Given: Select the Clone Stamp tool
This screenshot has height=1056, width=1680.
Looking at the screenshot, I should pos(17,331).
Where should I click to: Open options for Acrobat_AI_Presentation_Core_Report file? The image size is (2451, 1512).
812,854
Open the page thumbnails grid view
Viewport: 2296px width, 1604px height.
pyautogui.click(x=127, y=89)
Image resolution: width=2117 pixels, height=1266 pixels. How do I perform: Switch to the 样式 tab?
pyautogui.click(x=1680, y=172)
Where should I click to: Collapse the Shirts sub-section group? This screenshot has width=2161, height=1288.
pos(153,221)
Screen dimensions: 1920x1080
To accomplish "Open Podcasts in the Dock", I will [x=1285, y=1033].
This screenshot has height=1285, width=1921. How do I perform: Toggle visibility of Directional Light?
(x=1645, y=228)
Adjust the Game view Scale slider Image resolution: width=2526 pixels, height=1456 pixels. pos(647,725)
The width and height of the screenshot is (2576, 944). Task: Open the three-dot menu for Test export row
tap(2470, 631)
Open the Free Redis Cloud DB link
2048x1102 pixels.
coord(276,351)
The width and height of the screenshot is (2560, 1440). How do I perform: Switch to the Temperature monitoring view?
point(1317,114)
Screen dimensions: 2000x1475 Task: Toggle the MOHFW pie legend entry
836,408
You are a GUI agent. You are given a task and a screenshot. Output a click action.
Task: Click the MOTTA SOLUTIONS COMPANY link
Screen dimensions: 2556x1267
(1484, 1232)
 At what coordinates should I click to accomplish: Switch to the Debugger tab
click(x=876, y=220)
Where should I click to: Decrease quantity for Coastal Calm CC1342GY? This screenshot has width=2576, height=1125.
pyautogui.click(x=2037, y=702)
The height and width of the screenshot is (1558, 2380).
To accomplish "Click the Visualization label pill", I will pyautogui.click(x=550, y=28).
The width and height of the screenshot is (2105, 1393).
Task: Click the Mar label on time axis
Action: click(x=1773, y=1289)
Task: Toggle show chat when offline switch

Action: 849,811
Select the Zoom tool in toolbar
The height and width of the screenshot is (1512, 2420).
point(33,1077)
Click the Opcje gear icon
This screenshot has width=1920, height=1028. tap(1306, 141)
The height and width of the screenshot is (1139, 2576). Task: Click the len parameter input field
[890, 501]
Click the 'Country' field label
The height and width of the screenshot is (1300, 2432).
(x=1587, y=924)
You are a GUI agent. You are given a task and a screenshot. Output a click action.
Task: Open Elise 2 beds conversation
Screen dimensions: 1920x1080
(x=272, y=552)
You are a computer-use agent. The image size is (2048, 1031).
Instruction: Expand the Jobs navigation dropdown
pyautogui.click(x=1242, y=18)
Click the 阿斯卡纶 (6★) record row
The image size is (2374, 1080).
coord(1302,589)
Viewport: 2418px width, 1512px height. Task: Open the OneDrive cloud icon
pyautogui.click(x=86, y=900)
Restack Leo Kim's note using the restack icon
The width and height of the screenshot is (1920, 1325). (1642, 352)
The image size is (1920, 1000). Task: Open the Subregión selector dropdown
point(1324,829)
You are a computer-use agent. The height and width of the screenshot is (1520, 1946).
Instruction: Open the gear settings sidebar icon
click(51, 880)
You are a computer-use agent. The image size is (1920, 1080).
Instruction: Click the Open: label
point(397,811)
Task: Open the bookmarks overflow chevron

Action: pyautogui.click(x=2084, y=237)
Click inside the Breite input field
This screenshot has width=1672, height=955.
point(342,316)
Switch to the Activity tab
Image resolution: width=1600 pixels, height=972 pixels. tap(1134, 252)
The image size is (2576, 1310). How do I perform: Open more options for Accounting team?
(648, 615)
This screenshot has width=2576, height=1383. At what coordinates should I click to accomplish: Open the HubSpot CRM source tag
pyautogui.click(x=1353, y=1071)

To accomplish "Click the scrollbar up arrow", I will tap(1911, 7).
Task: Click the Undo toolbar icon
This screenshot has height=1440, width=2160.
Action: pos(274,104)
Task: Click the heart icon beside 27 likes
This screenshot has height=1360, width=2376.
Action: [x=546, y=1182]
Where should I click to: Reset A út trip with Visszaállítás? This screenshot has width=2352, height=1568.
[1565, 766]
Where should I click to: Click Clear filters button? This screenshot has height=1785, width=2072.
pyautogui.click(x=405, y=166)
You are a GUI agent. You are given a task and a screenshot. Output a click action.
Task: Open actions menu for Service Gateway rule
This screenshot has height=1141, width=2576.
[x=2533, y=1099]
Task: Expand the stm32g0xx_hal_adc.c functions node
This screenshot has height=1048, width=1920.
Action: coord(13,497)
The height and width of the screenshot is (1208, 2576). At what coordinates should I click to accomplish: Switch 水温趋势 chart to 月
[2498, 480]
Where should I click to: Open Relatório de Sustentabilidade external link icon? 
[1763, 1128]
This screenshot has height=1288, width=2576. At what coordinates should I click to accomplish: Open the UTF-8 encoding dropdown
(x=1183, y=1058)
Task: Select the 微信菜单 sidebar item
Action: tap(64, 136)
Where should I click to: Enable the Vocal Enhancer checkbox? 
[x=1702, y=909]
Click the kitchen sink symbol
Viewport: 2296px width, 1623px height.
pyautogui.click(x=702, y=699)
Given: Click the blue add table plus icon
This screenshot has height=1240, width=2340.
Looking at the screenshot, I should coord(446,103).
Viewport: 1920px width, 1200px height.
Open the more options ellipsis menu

········

Aim of the task:
Reproduce verbatim the lines above, from the line with "Task: Expand the" through the line with "Viewport: 1920px width, 1200px height.".

Finished exercise:
Task: Expand the stm32g0xx_hal_adc.c functions node
This screenshot has height=1048, width=1920.
Action: coord(13,497)
The height and width of the screenshot is (1208, 2576). At what coordinates should I click to accomplish: Switch 水温趋势 chart to 月
[2498, 480]
Where should I click to: Open Relatório de Sustentabilidade external link icon? 
[1763, 1128]
This screenshot has height=1288, width=2576. At what coordinates should I click to accomplish: Open the UTF-8 encoding dropdown
(x=1183, y=1058)
Task: Select the 微信菜单 sidebar item
Action: tap(64, 136)
Where should I click to: Enable the Vocal Enhancer checkbox? 
[x=1702, y=909]
Click the kitchen sink symbol
Viewport: 2296px width, 1623px height.
pyautogui.click(x=702, y=699)
Given: Click the blue add table plus icon
This screenshot has height=1240, width=2340.
Looking at the screenshot, I should coord(446,103).
Viewport: 1920px width, 1200px height.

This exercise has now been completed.